A cena de Campos do Jordão pôs diante de mim a morte de Roberto. Eu tinha, de novo, dezessete anos. Já disse e aqui repito que sou um ressentido contra a minha adolescência. Não me vejo, não me reconheço nos meus atos, sentimentos e paixões adolescentes. Em 29, 30, fui outro e não eu mesmo. Fiz coisas que não se pareciam nada comigo. Por exemplo: — herdei ternos e gravatas de Roberto. Quando acabou o luto, eu os vesti. E o chapéu era dele também. A roupa parecia feita sob medida para mim. Não tive pena, nem remorso de andar vestido de Roberto. Ou por outra: — talvez, no primeiro momento, tenha sentido uma certa angústia, mas tão rala, tão escassa.
A angústia veio cinco anos depois, em Campos do Jordão. Por trás de Oswaldo estava eu, adolescente. Eu experimentando o paletó, eu escolhendo a gravata de Roberto. Metia a mão nos bolsos de Roberto e não me ocorria esta verdade doce, persuasiva e fatal: — eram os bolsos de Roberto. (Por que, ao menos, não guardara, para sempre, o lenço usado?)

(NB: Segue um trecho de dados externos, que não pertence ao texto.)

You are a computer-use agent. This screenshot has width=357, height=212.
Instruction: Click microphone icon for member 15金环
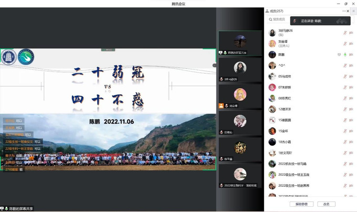(x=345, y=131)
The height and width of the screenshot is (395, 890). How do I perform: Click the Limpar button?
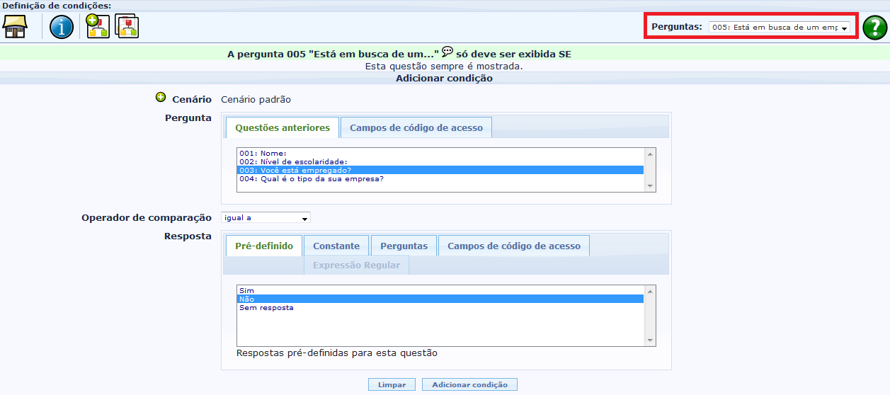pyautogui.click(x=392, y=384)
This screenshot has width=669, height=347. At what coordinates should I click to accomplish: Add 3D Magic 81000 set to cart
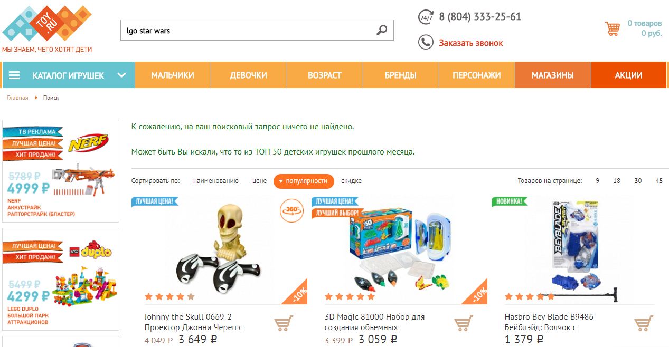point(464,323)
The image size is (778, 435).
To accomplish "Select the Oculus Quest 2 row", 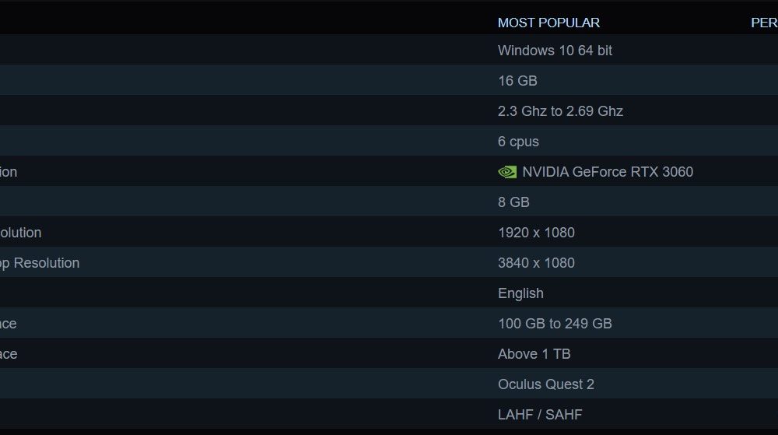I will tap(389, 384).
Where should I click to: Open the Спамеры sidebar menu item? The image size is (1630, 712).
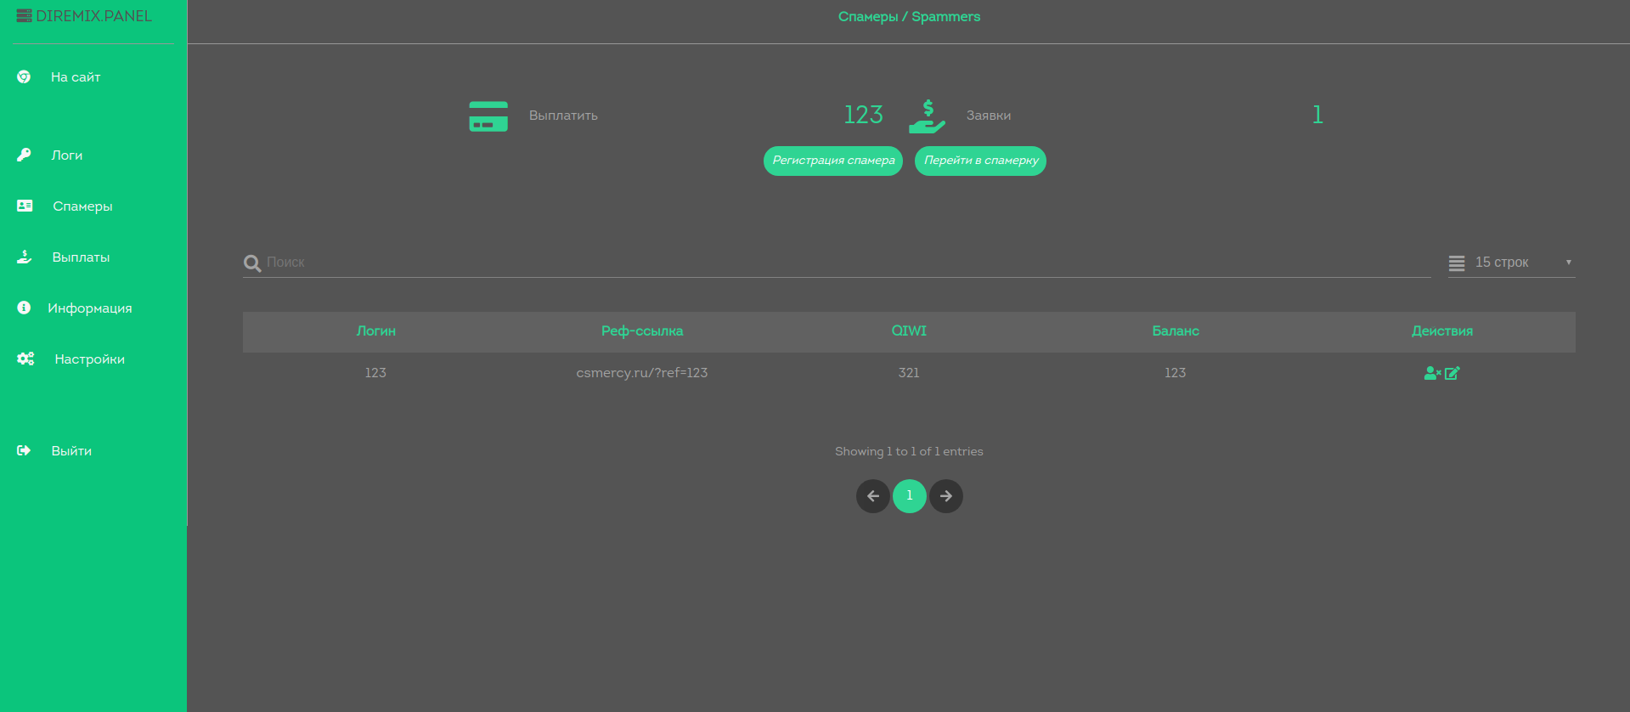[x=82, y=206]
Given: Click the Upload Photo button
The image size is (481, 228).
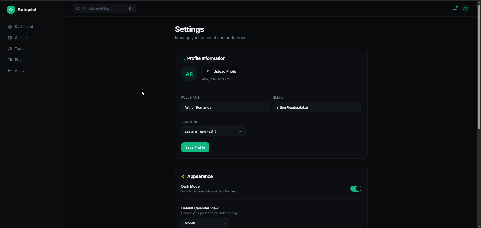Looking at the screenshot, I should [221, 71].
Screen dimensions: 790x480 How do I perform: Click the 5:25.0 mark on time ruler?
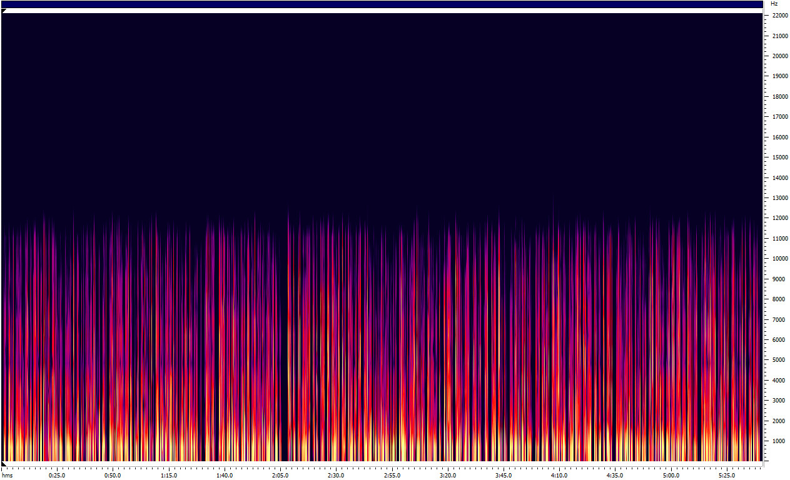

Continuava, ali, diante do mar, com o Hélio Pellegrino. Depois o amigo me chama. Entrei no automóvel e pensando que era “outro”, e não eu, que vestira os ternos de Roberto. Eu sabia mais do que nunca que, um dia, verei todos os mortos da família, inclusive a avó que pintava, na louça, escravas de sandália. Mas onde, onde os verei? Talvez eu os encontre nas absurdas profundidades marinhas, onde as águas têm frio e sonham.